It is often said that most people only have a handful of close friends and the rest of the people they are connected with are mere acquaintances. When you connected with Bex, however, particularly on social media – Twitter, Facebook or Instagram (and latterly TikTok) – you were never a mere acquaintance, you were her friend. Tributes flooded social media on the day she died using the hashtag #bemorebex. A striking number of the tributes were from people saying ‘I never met Bex, but…’ She was a true advocate of friendship and particularly online friendship – which to her, and those who knew her – was just as real as offline friendship. I’ve been struck by how deeply holy it was of Bex that she made everyone feel like a very close friend. So many people counted her as a close friend (even if they never met face to face). This was a truly saintly characteristic.
Bex was a Girl Guide (just like me and many of her friends – we seem to attract each other!) and when I was reflecting on her gift for friendship I was reminded of a lovely campfire song (gesture to camp blankets) we used to sing: ‘Make new friends, keep the old, one is silver and the other is gold’. I shared this online shortly after she died and so many people quickly responded by saying that Bex was pure gold.
Bex believed in being one’s authentic self online and encouraged others to do so. A mutual friend, Rev’d Robb Sutherland shared this on Twitter: “That Oysters need a little bit of grit to start a Pearl is a well-trod metaphor. As I read so many of my friends’ tributes to Bex, I am conscious that she was the grit that made so many of other people’s pearls happen. Bex fostered relationship and community and pioneered her way across the internet inspiring a rag tag bunch of us together to be better than we were.” It feels a bit like Bex has left a trail of treasure in her wake, she really inspired creativity in others, as Robb said, ‘she was the grit that made other people’s pearls happen’.
Bex had great integrity and authenticity. A mutual friend and academic, Dr Heidi Campbell and I have been putting together an ebook of people’s tributes to Bex and I was so struck by the consistency of what people shared – everyone talked about Bex in the same way. What you saw was what you got with Bex – a very rare thing.
I can’t believe I’ve got this far and not mentioned Bex’s love of food! Most of the selfies I have with Bex are of us enjoying some cake in a café! Bex was a particular fan of cheese and of course, a glass of port which I will never be able to drink now without thinking of her.

* TO DO: Return the part of the tribute to Bex starting at "Bex was a Girl" and ending at "was pure gold.", copied word for word.

* DATA BELOW:
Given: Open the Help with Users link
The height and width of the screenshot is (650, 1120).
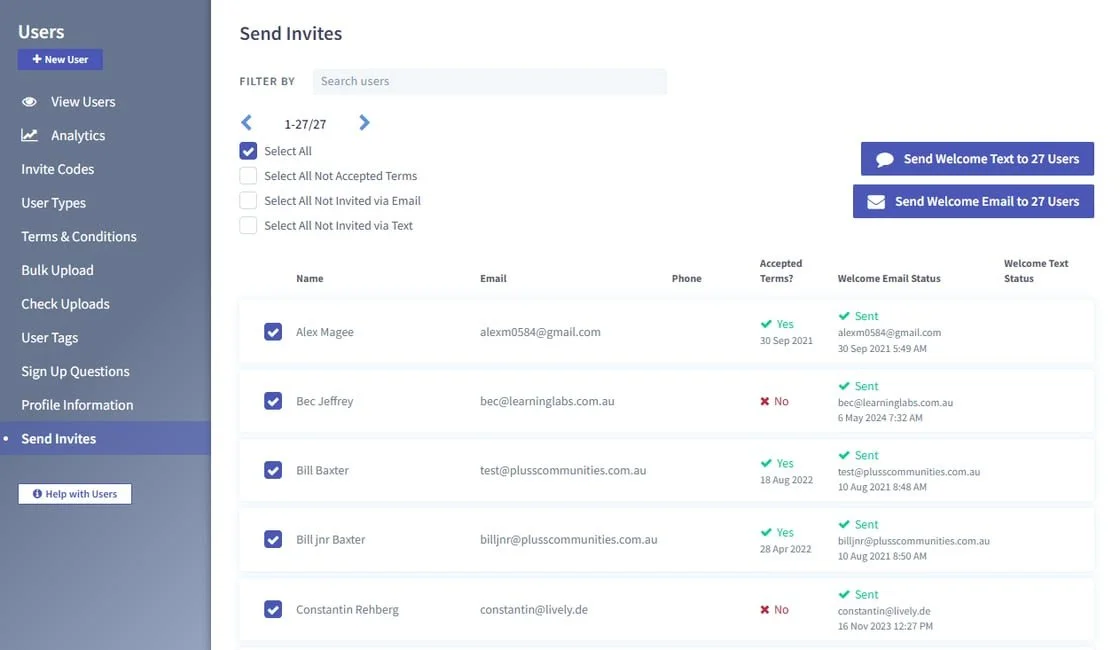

* WRITTEN RESPONSE:
Bex was a Girl Guide (just like me and many of her friends – we seem to attract each other!) and when I was reflecting on her gift for friendship I was reminded of a lovely campfire song (gesture to camp blankets) we used to sing: ‘Make new friends, keep the old, one is silver and the other is gold’. I shared this online shortly after she died and so many people quickly responded by saying that Bex was pure gold.